Let's add another row to our microservice database. We can run the same query as before, but this is a bad ETL pattern especially as our data volume grows. Let's update our query to retrieve only the new records.
-- Get the last ETL date and retrieve records added/updated after that date.
INSERT into dev.microservice1.users
select
*
from dev.microservice1_fdw.users
where last_mod_dt > (select max(last_mod_dt) from dev.microservice1.users)
;
We can now schedule this query to run every hour, every day or whatever our desired refresh cadence may be.
Here is a video showing the entire process
Start building without a lot of infrastructure
A lot of orgs start their Data journey by creating a replica of the prod database and using that replica for analysis. This may work well when there's a couple of people running ad-hoc queries. However, once one adds a BI tool and the team grows, this solution is not scalable at all, even at a few hundred GBs of data.
However, by landing this data into our data warehouse instead, we can start to build a scalable analytics environment that can be used by the business to make informed decisions.
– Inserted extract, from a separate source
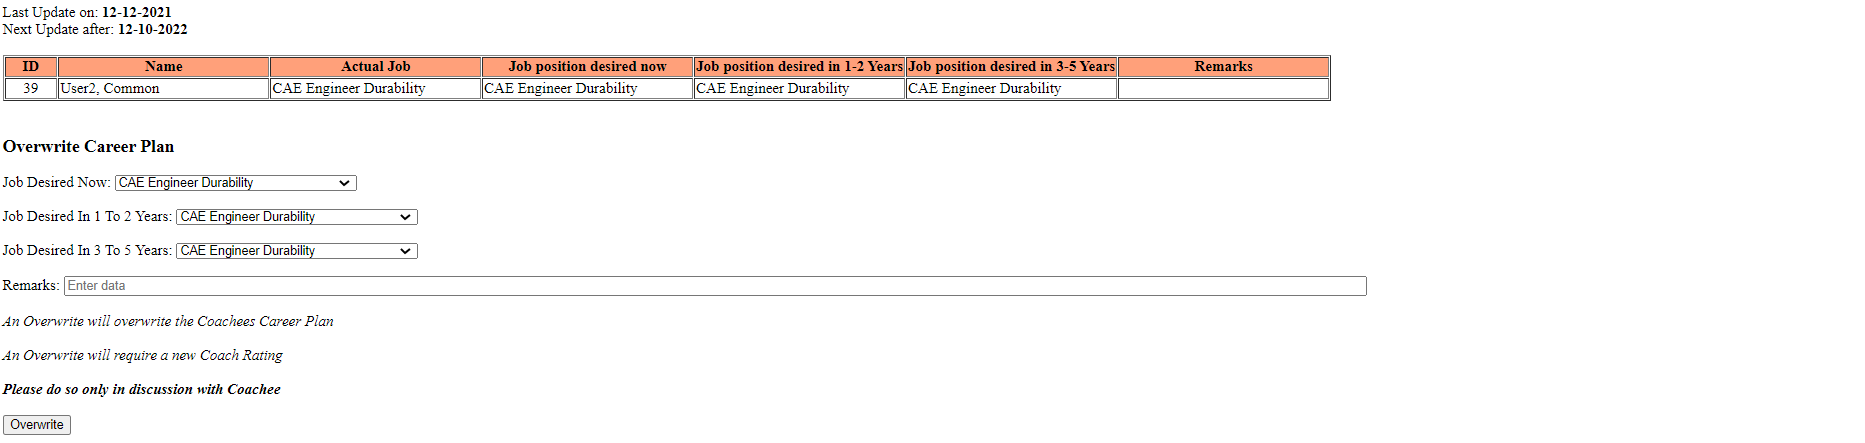1865x443 pixels.
Task: Click the ID column header
Action: (31, 67)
We can pull data from our production (application/microservice) databases and start implementing data quality from the start. As the team grows and best practices are put in place, we can continue to scale without issues.
By taking advantage of foreign data wrappers, the only tool/infrastructure we need is the databases themselves. We don't need to pay extra for a cloud ETL tool like FiveTran or Stitchdata, we don't need to deploy open source solutions like Meltano or Airbyte and we don't need to waste internal resources building a custom ETL tool.
Next steps
As the video shows, adding additional tables, or even schemas and additional microservice databases, to Redshift is fairly easy and straightforward.
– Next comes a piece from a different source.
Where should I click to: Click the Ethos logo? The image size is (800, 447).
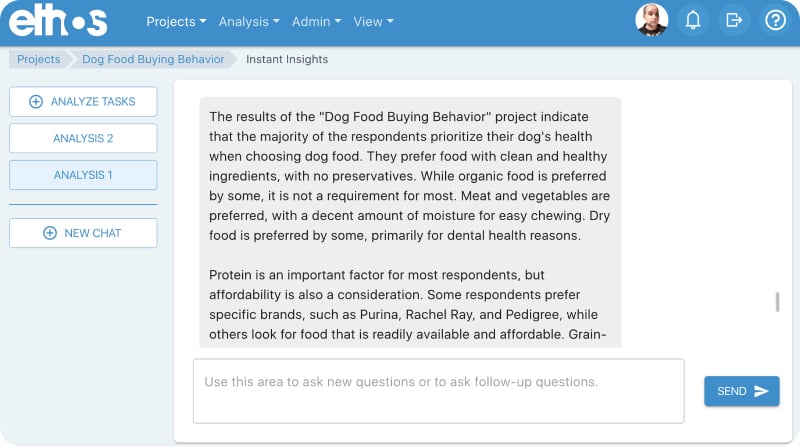point(58,21)
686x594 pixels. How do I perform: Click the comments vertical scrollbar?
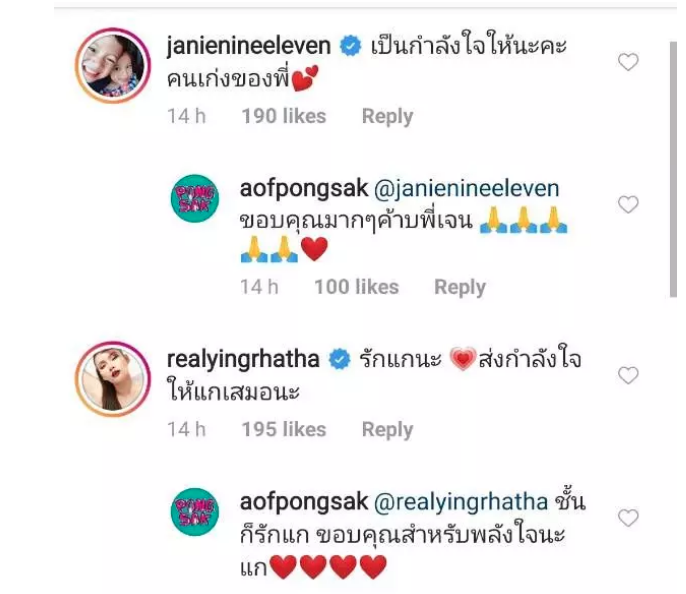pyautogui.click(x=673, y=170)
This is a basic demonstration of how we can ETL data from our production Postgres to Redshift. There are many ways to improve this pipeline and some suggestions that come to mind include:
- Since our ETL is SQL based, we can use
dbt
. Note: This was a quick demo, but for production, we may want to refine and modify our SQL. - Using a scheduler to execute our pipeline (Airflow, Dagster, Prefect, etc.)
- Schema alerts to notify us when upstream schemas/tables/columns change.